Aim of the task:
Copy out the entries that come next, exactly.

Stored items:
::::::::::

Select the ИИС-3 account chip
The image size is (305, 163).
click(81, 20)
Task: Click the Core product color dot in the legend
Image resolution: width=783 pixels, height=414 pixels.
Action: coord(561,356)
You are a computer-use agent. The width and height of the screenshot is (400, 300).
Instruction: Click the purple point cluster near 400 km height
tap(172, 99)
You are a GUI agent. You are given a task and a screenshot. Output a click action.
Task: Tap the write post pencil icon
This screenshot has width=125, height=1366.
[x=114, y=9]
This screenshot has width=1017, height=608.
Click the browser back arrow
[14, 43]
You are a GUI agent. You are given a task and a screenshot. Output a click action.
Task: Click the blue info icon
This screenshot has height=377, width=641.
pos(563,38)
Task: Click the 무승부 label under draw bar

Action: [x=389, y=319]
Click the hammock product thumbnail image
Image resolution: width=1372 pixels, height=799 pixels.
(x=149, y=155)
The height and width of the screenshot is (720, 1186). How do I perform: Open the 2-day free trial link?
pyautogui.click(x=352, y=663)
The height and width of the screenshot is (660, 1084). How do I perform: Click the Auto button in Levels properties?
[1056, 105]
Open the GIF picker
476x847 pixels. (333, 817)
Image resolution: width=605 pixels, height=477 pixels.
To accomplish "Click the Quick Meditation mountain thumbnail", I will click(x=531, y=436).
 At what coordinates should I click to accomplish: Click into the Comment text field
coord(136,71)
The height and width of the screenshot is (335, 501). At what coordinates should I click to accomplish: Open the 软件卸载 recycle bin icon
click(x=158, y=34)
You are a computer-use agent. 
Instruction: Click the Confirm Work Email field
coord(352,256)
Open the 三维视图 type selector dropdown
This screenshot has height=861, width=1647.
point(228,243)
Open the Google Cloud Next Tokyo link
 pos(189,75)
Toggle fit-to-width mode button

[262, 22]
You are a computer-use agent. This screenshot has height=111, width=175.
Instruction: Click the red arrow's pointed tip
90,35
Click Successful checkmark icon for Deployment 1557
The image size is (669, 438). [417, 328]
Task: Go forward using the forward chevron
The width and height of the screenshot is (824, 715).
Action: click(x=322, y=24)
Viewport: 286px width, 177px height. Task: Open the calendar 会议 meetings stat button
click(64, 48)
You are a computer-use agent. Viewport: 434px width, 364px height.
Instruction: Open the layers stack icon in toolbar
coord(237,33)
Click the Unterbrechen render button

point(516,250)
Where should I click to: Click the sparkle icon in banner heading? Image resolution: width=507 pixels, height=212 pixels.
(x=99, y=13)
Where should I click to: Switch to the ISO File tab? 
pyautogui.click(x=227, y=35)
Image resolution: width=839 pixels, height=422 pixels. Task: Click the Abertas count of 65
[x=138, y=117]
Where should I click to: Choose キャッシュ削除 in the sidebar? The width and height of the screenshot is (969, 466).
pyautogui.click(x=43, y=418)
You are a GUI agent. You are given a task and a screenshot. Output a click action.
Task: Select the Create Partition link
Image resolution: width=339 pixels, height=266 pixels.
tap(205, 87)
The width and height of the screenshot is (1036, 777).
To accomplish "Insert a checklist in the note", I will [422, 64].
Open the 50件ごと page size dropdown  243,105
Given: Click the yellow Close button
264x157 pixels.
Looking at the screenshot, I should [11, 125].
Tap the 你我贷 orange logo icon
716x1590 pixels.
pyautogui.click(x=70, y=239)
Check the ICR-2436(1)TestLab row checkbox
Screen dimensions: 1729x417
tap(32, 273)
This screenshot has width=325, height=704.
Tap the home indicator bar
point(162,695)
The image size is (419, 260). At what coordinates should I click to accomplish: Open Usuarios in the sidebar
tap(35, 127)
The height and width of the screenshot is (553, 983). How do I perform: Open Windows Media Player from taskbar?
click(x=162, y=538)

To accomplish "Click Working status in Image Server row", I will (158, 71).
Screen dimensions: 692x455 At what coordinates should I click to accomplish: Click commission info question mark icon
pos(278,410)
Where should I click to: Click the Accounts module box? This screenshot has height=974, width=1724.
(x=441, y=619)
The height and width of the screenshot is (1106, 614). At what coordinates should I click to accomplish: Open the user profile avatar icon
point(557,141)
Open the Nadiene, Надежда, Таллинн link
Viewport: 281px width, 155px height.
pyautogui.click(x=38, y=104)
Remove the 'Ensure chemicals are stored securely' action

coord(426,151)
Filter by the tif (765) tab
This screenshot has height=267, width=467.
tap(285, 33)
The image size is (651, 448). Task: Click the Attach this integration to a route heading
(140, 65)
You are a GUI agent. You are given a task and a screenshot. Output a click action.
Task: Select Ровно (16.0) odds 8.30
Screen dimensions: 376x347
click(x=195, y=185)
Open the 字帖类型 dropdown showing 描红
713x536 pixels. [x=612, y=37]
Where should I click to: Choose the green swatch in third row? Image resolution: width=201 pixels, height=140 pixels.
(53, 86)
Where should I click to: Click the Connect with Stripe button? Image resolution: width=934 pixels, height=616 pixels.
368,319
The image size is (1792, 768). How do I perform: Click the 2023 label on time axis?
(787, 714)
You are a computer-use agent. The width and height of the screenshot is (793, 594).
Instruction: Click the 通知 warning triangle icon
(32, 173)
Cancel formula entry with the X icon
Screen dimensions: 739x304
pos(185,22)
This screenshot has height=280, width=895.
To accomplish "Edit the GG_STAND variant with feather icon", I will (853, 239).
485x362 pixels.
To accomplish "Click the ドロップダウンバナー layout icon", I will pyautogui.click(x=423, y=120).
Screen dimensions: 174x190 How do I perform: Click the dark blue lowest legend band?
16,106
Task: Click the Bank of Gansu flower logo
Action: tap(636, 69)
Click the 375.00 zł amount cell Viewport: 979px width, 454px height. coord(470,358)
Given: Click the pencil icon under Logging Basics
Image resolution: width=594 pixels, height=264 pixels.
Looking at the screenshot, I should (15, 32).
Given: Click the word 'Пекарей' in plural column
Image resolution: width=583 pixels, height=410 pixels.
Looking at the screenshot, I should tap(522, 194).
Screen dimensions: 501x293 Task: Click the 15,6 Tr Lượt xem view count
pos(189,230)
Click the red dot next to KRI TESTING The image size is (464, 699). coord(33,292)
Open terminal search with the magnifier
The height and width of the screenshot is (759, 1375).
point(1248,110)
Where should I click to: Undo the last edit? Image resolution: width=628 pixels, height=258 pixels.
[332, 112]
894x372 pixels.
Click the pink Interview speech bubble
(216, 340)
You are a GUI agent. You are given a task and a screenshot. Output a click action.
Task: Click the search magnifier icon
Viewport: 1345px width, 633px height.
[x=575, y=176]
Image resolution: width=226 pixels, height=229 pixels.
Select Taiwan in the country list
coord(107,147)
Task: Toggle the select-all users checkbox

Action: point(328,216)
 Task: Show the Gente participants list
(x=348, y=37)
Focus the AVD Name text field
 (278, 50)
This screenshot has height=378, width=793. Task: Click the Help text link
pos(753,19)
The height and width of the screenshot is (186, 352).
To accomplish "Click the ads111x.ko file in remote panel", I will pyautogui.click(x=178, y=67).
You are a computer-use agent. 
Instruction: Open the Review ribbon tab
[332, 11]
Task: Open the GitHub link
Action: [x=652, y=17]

::::::::::

Answer below:
Select the ИИС-3 account chip
The image size is (305, 163).
click(81, 20)
Task: Click the Core product color dot in the legend
Image resolution: width=783 pixels, height=414 pixels.
Action: coord(561,356)
You are a computer-use agent. The width and height of the screenshot is (400, 300).
Instruction: Click the purple point cluster near 400 km height
tap(172, 99)
You are a GUI agent. You are given a task and a screenshot. Output a click action.
Task: Tap the write post pencil icon
This screenshot has width=125, height=1366.
[x=114, y=9]
This screenshot has width=1017, height=608.
Click the browser back arrow
[14, 43]
You are a GUI agent. You are given a task and a screenshot. Output a click action.
Task: Click the blue info icon
This screenshot has height=377, width=641.
pos(563,38)
Task: Click the 무승부 label under draw bar

Action: [x=389, y=319]
Click the hammock product thumbnail image
Image resolution: width=1372 pixels, height=799 pixels.
(x=149, y=155)
The height and width of the screenshot is (720, 1186). How do I perform: Open the 2-day free trial link?
pyautogui.click(x=352, y=663)
The height and width of the screenshot is (660, 1084). How do I perform: Click the Auto button in Levels properties?
[1056, 105]
Open the GIF picker
476x847 pixels. (333, 817)
Image resolution: width=605 pixels, height=477 pixels.
To accomplish "Click the Quick Meditation mountain thumbnail", I will click(x=531, y=436).
 At what coordinates should I click to accomplish: Click into the Comment text field
coord(136,71)
The height and width of the screenshot is (335, 501). At what coordinates should I click to accomplish: Open the 软件卸载 recycle bin icon
click(x=158, y=34)
You are a computer-use agent. 
Instruction: Click the Confirm Work Email field
coord(352,256)
Open the 三维视图 type selector dropdown
This screenshot has height=861, width=1647.
point(228,243)
Open the Google Cloud Next Tokyo link
 pos(189,75)
Toggle fit-to-width mode button

[262, 22]
You are a computer-use agent. This screenshot has height=111, width=175.
Instruction: Click the red arrow's pointed tip
90,35
Click Successful checkmark icon for Deployment 1557
The image size is (669, 438). [417, 328]
Task: Go forward using the forward chevron
The width and height of the screenshot is (824, 715).
Action: click(x=322, y=24)
Viewport: 286px width, 177px height. Task: Open the calendar 会议 meetings stat button
click(64, 48)
You are a computer-use agent. Viewport: 434px width, 364px height.
Instruction: Open the layers stack icon in toolbar
coord(237,33)
Click the Unterbrechen render button

point(516,250)
Where should I click to: Click the sparkle icon in banner heading? Image resolution: width=507 pixels, height=212 pixels.
(x=99, y=13)
Where should I click to: Switch to the ISO File tab? 
pyautogui.click(x=227, y=35)
Image resolution: width=839 pixels, height=422 pixels. Task: Click the Abertas count of 65
[x=138, y=117]
Where should I click to: Choose キャッシュ削除 in the sidebar? The width and height of the screenshot is (969, 466).
pyautogui.click(x=43, y=418)
You are a GUI agent. You are given a task and a screenshot. Output a click action.
Task: Select the Create Partition link
Image resolution: width=339 pixels, height=266 pixels.
tap(205, 87)
The width and height of the screenshot is (1036, 777).
To accomplish "Insert a checklist in the note", I will [422, 64].
Open the 50件ごと page size dropdown  243,105
Given: Click the yellow Close button
264x157 pixels.
Looking at the screenshot, I should [11, 125].
Tap the 你我贷 orange logo icon
716x1590 pixels.
pyautogui.click(x=70, y=239)
Check the ICR-2436(1)TestLab row checkbox
Screen dimensions: 1729x417
tap(32, 273)
This screenshot has width=325, height=704.
Tap the home indicator bar
point(162,695)
The image size is (419, 260). At what coordinates should I click to accomplish: Open Usuarios in the sidebar
tap(35, 127)
The height and width of the screenshot is (553, 983). How do I perform: Open Windows Media Player from taskbar?
click(x=162, y=538)

To accomplish "Click Working status in Image Server row", I will (158, 71).
Screen dimensions: 692x455 At what coordinates should I click to accomplish: Click commission info question mark icon
pos(278,410)
Where should I click to: Click the Accounts module box? This screenshot has height=974, width=1724.
(x=441, y=619)
The height and width of the screenshot is (1106, 614). At what coordinates should I click to accomplish: Open the user profile avatar icon
point(557,141)
Open the Nadiene, Надежда, Таллинн link
Viewport: 281px width, 155px height.
pyautogui.click(x=38, y=104)
Remove the 'Ensure chemicals are stored securely' action

coord(426,151)
Filter by the tif (765) tab
This screenshot has height=267, width=467.
tap(285, 33)
The image size is (651, 448). Task: Click the Attach this integration to a route heading
(140, 65)
You are a GUI agent. You are given a task and a screenshot. Output a click action.
Task: Select Ровно (16.0) odds 8.30
Screen dimensions: 376x347
click(x=195, y=185)
Open the 字帖类型 dropdown showing 描红
713x536 pixels. [x=612, y=37]
Where should I click to: Choose the green swatch in third row? Image resolution: width=201 pixels, height=140 pixels.
(53, 86)
Where should I click to: Click the Connect with Stripe button? Image resolution: width=934 pixels, height=616 pixels.
368,319
The image size is (1792, 768). How do I perform: Click the 2023 label on time axis?
(787, 714)
You are a computer-use agent. The width and height of the screenshot is (793, 594).
Instruction: Click the 通知 warning triangle icon
(32, 173)
Cancel formula entry with the X icon
Screen dimensions: 739x304
pos(185,22)
This screenshot has height=280, width=895.
To accomplish "Edit the GG_STAND variant with feather icon", I will (853, 239).
485x362 pixels.
To accomplish "Click the ドロップダウンバナー layout icon", I will pyautogui.click(x=423, y=120).
Screen dimensions: 174x190 How do I perform: Click the dark blue lowest legend band?
16,106
Task: Click the Bank of Gansu flower logo
Action: tap(636, 69)
Click the 375.00 zł amount cell Viewport: 979px width, 454px height. coord(470,358)
Given: Click the pencil icon under Logging Basics
Image resolution: width=594 pixels, height=264 pixels.
Looking at the screenshot, I should (15, 32).
Given: Click the word 'Пекарей' in plural column
Image resolution: width=583 pixels, height=410 pixels.
Looking at the screenshot, I should tap(522, 194).
Screen dimensions: 501x293 Task: Click the 15,6 Tr Lượt xem view count
pos(189,230)
Click the red dot next to KRI TESTING The image size is (464, 699). coord(33,292)
Open terminal search with the magnifier
The height and width of the screenshot is (759, 1375).
point(1248,110)
Where should I click to: Undo the last edit? Image resolution: width=628 pixels, height=258 pixels.
[332, 112]
894x372 pixels.
Click the pink Interview speech bubble
(216, 340)
You are a GUI agent. You are given a task and a screenshot. Output a click action.
Task: Click the search magnifier icon
Viewport: 1345px width, 633px height.
[x=575, y=176]
Image resolution: width=226 pixels, height=229 pixels.
Select Taiwan in the country list
coord(107,147)
Task: Toggle the select-all users checkbox

Action: point(328,216)
 Task: Show the Gente participants list
(x=348, y=37)
Focus the AVD Name text field
 (278, 50)
This screenshot has height=378, width=793. Task: Click the Help text link
pos(753,19)
The height and width of the screenshot is (186, 352).
To accomplish "Click the ads111x.ko file in remote panel", I will pyautogui.click(x=178, y=67).
You are a computer-use agent. 
Instruction: Open the Review ribbon tab
[332, 11]
Task: Open the GitHub link
Action: [x=652, y=17]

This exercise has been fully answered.